Tuesday, December 25, 2012

Lefse Lesson

For as long as I can remember, my grandmother made Lefse for Christmas every year. It's a thin Norwegian potato bread that you cover with butter and sugar and roll up to eat. It was one of my favorites as a child (and as an adult). My grandmother passed away several years ago, and with her so did the frequency of lefse. Just one of the many things I missed about her.

A few years ago, my grandmother's sister and her daughter taught my sister how to make it. Since I was going to be spending Christmas with sister Molly and my grandmother's sister this year, I thought it would be a perfect opportunity to learn myself.
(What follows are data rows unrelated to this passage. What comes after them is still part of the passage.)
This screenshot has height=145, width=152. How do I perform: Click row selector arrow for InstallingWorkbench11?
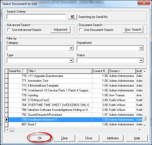tap(6, 119)
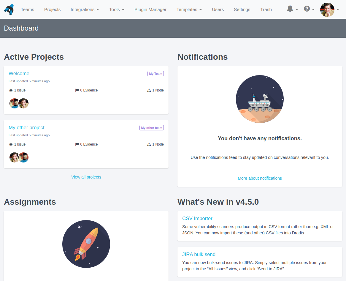Click the help question mark icon
The width and height of the screenshot is (346, 281).
pos(307,9)
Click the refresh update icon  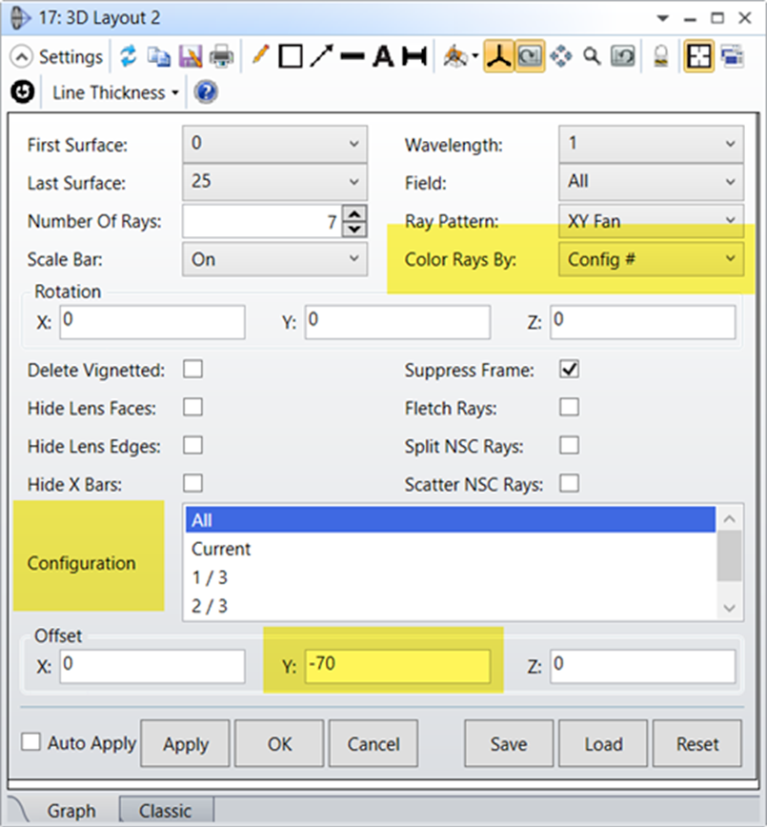click(129, 57)

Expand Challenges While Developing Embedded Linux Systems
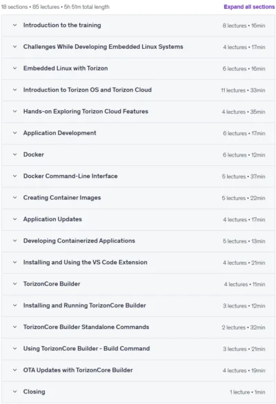point(138,47)
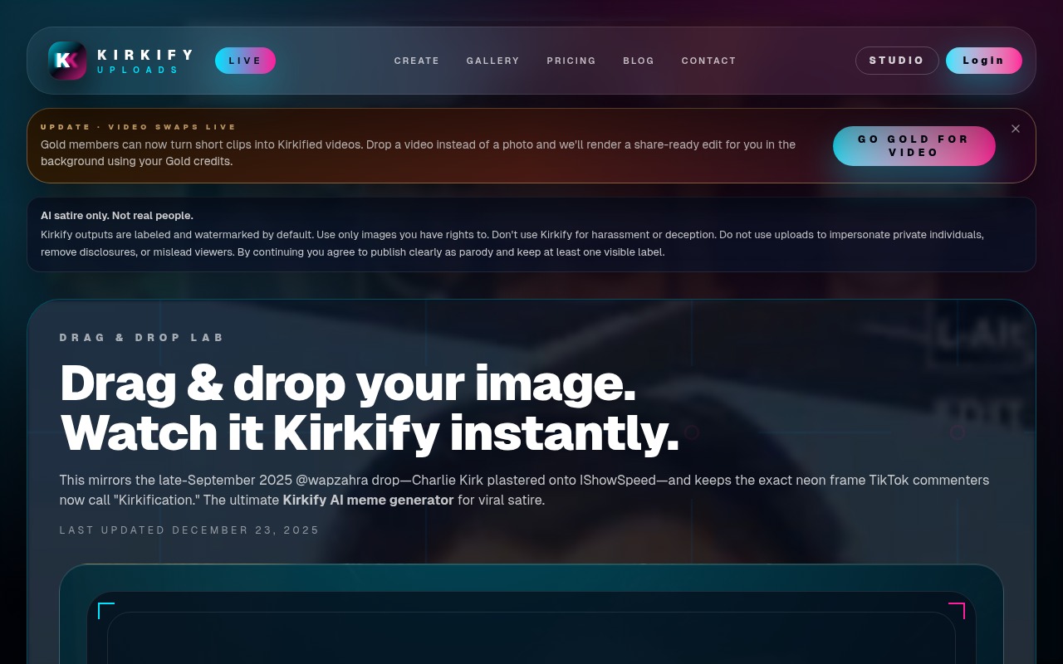Click the KIRKIFY UPLOADS wordmark
Viewport: 1063px width, 664px height.
tap(146, 61)
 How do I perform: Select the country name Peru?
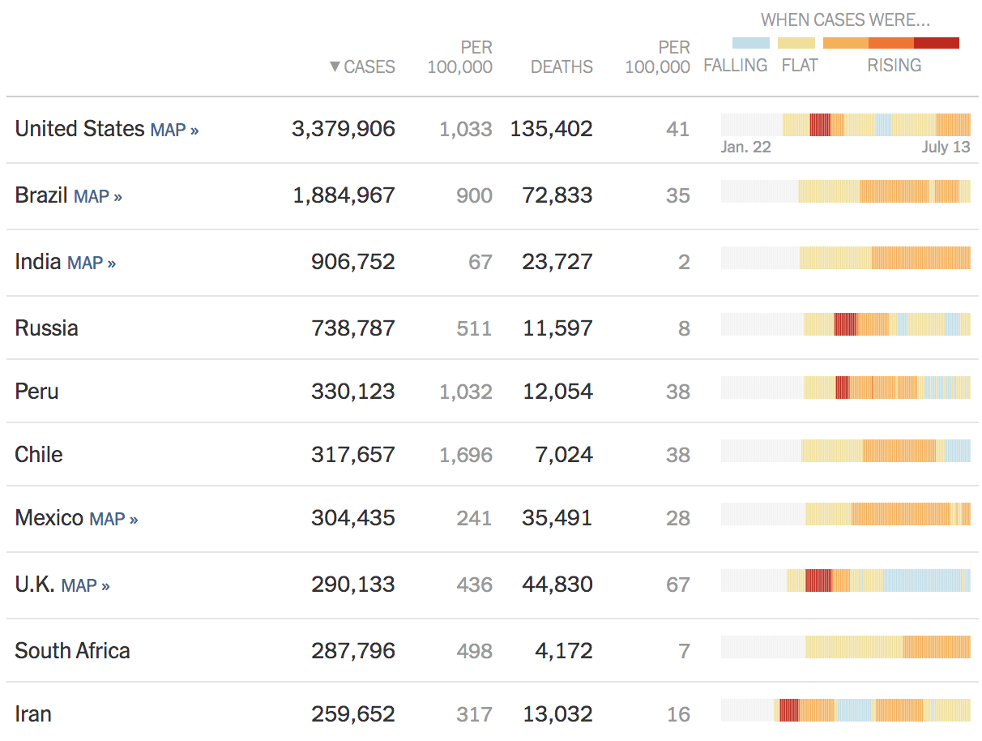(x=36, y=390)
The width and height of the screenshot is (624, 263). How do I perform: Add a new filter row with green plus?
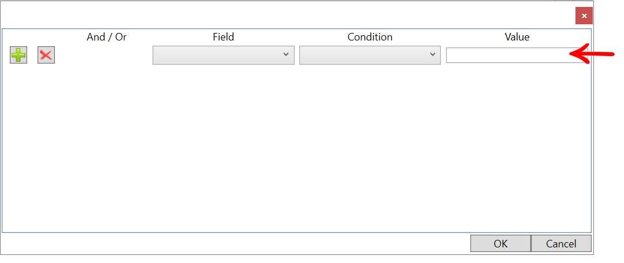18,55
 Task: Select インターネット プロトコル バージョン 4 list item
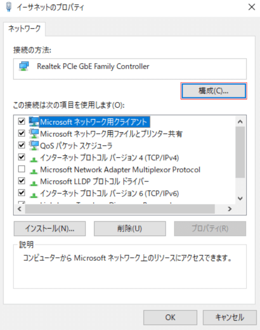coord(109,158)
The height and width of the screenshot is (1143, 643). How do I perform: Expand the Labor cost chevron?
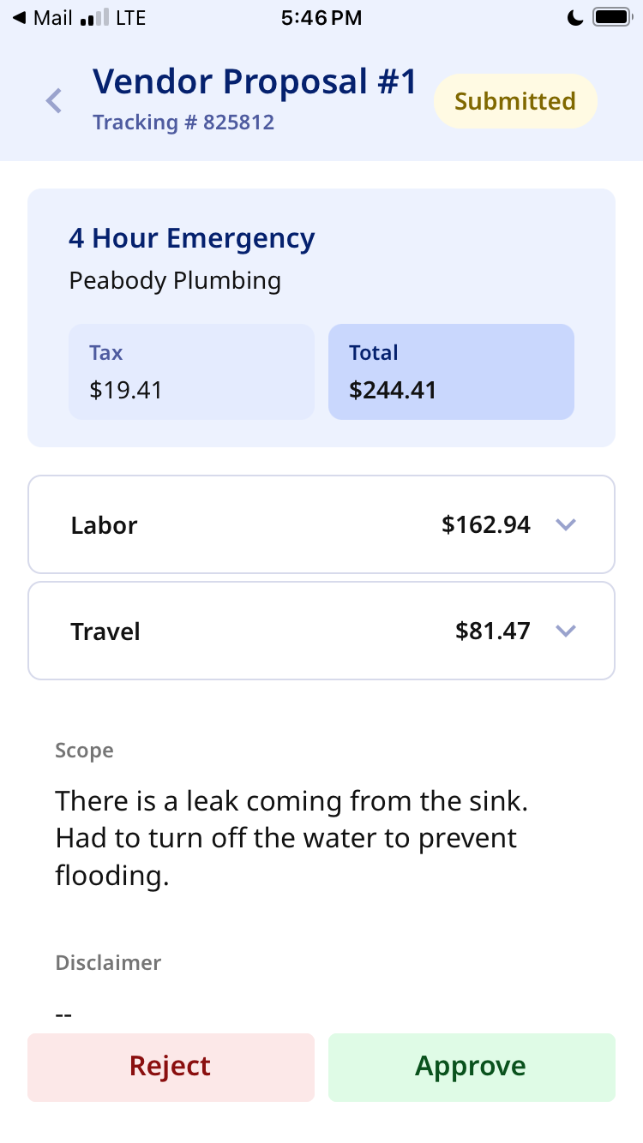[x=565, y=524]
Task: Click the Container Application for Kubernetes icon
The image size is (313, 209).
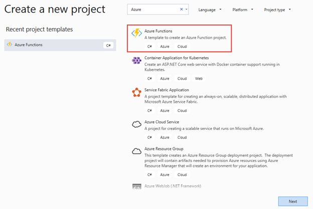Action: click(x=136, y=60)
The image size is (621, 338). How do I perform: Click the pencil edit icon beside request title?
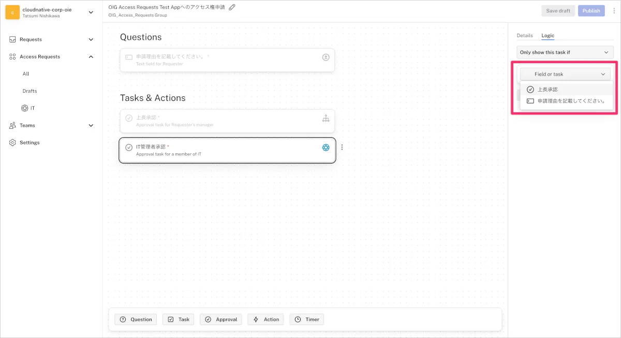point(232,7)
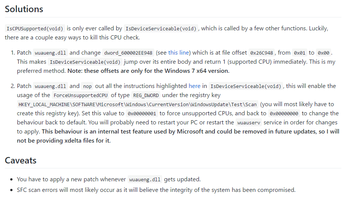Follow the "here" link for highlighted instructions
The image size is (344, 201).
[194, 86]
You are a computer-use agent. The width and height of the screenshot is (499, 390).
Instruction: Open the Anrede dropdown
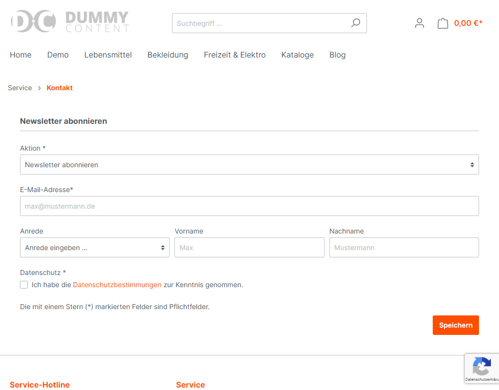(x=95, y=248)
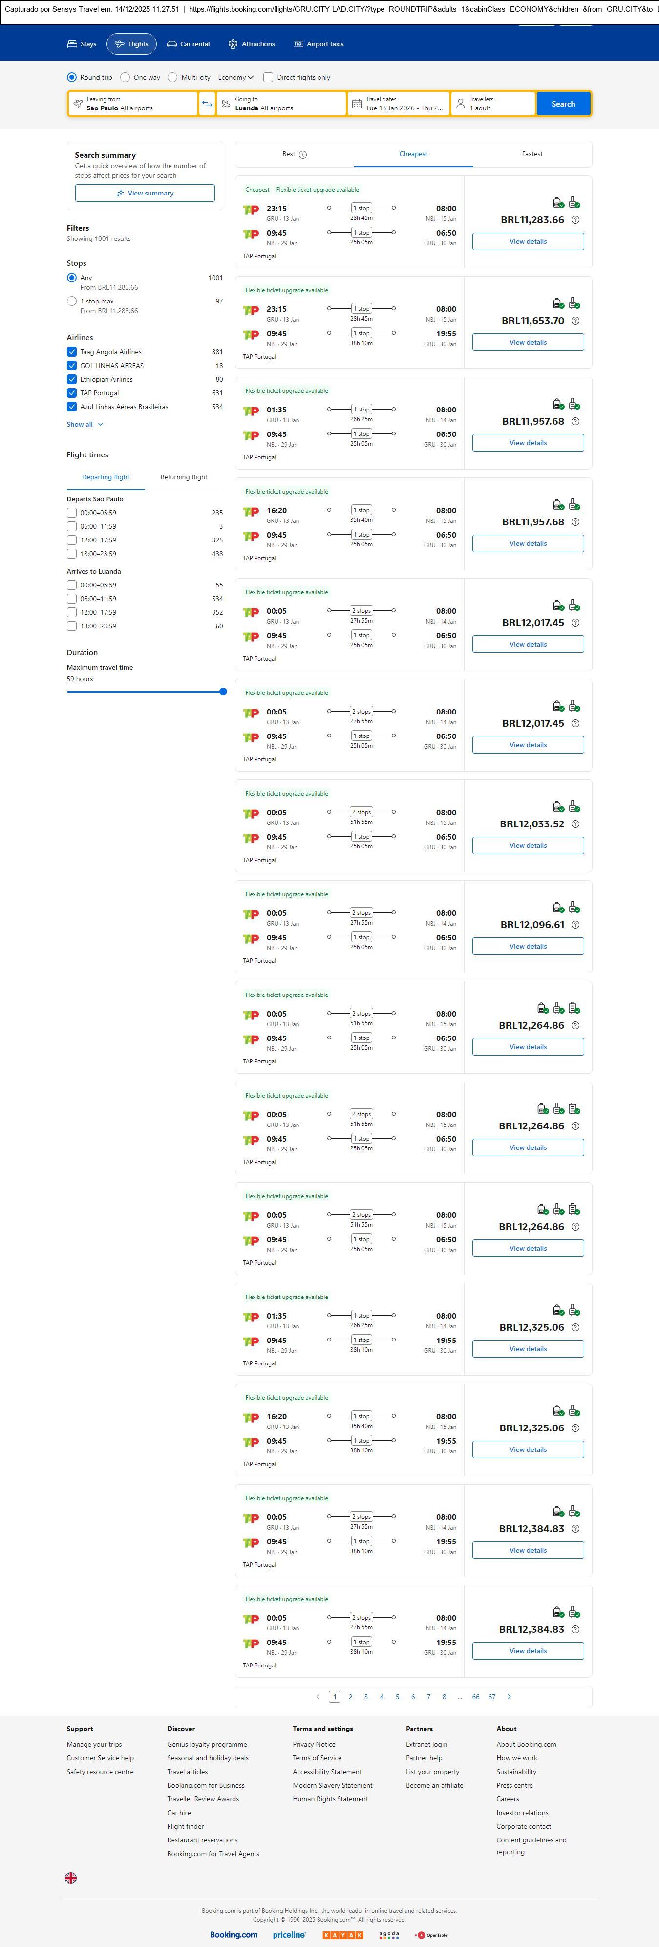Enable the Direct flights only checkbox
Viewport: 659px width, 1947px height.
point(268,77)
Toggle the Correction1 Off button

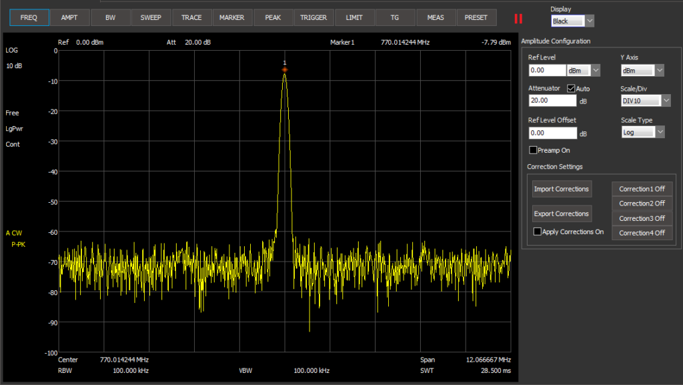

Molly did most of the preparation work and did the first few pieces to show me the ropes and then she let me go at it! We rolled the dough as thin as we could, but often it just wouldn't hold together as we moved it from the board to the griddle. As Molly said the other day, "We had a lot of casualties." 

It might not have looked as presentable as grandma's always did, but the taste and feeling of comfort from the past were too good to pass up.





I can picture my grandma working over the hot griddle for hours as she prepared batch after batch for her large family Christmas gathering. (Could she ever make too much?) I wonder if she had casualties like we did and how much practice she had in order to make them so perfect each time.

I wonder if she learned along with her sisters from her mother and what those lefse making sessions looked like with five girls gathered in the kitchen. I think all of them continued the tradition with their own families.

I wonder what tricks she learned as she went and what tips she would offer if she were the one giving us the lesson? I think if I could, I'd ask her to invite me over next time she was going to make them, just so I could learn by watching a pro. That would have been special.

It was somehow special for me to make them with my sister this year too. Something she "passed down" to me from grandma's generation. Somehow feeling that with her and I knowing (my other relatives also know now too), this tradition won't have to fade away.